* **WRITTEN REQUEST 1**: Lay out the rows below, from the line with "Given: Navigate to" to the line with "[x=183, y=188]", as a Markdown table with the columns No. and Line. Number each line and leave out the blank ones.

# One thing I'd do different...



## Lowlife (Nov 27, 2011)

Is to tell the other spouse her husband is a cheating douche bag and that he was screwing my (at the time) wife. 

This is the one thing I wish had done and have always felt bad about it. After all, her husband was supposed to my friend and while I didn't know her real well, we did spend time together. Instead, I did what I had to do for me and went my own way without much thought about her and what she must of been going through. I use the excuse I had no way to contact her but I could of jumped in the car and drove the 60 miles to tell her what I knew.

I bring this up because a week ago, she called me. I knew her divorce was final only a few weeks ago. I don't know how she got my number but we've spoken on the phone a couple of times in the last week. I think she wanted some closure on the whole situation and just wanted to know what I knew. She had suspicions but her now x would never admit anything. Even to this day he has never admitted anything and hasn't told her he's even married again. The lies he told her were so long and deep I'm not sure how he sleeps at night. He was married to her for 30+ years. I just can't even begin to comprehend how anyone can do that to someone. Anyway she is fully up to speed and it sounds like she got what she fully deserved from a marriage of that length. I did have to apologize to her for not talking to to her but she said she understood.

* **GIVEN DATA**:
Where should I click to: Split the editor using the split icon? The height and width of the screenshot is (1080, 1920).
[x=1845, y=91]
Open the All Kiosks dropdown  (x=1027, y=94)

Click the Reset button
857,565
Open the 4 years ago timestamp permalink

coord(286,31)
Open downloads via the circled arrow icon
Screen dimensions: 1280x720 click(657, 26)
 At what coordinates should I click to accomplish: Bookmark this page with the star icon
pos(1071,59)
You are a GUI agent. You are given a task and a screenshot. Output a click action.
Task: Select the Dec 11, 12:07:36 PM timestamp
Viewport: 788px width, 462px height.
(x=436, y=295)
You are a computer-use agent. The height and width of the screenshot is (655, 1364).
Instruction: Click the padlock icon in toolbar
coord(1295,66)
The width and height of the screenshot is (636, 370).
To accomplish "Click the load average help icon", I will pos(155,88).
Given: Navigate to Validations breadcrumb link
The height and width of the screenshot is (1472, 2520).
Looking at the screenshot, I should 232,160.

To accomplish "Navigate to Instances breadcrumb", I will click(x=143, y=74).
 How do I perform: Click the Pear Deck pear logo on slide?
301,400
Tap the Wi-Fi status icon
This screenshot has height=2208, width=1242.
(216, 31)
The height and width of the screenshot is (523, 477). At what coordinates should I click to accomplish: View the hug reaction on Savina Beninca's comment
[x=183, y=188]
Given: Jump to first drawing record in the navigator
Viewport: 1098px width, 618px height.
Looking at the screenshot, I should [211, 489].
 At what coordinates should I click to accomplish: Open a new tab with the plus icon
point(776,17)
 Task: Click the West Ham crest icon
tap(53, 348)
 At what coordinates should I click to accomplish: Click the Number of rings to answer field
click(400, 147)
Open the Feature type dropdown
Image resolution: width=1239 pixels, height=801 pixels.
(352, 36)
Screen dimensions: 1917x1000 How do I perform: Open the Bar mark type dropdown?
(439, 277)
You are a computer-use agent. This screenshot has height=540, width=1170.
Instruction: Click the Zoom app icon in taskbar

* **WRITTEN REQUEST 2**: In the forum post above, how many miles did the writer say he could have driven to tell her what he knew?

* **EXERCISE ANSWER 1**:
| No. | Line |
|---|---|
| 1 | Given: Navigate to Validations breadcrumb link |
| 2 | The height and width of the screenshot is (1472, 2520). |
| 3 | Looking at the screenshot, I should 232,160. |
| 4 | To accomplish "Navigate to Instances breadcrumb", I will click(x=143, y=74). |
| 5 |  How do I perform: Click the Pear Deck pear logo on slide? |
| 6 | 301,400 |
| 7 | Tap the Wi-Fi status icon |
| 8 | This screenshot has height=2208, width=1242. |
| 9 | (216, 31) |
| 10 | The height and width of the screenshot is (523, 477). At what coordinates should I click to accomplish: View the hug reaction on Savina Beninca's comment |
| 11 | [x=183, y=188] |

* **EXERCISE ANSWER 2**: 60 miles.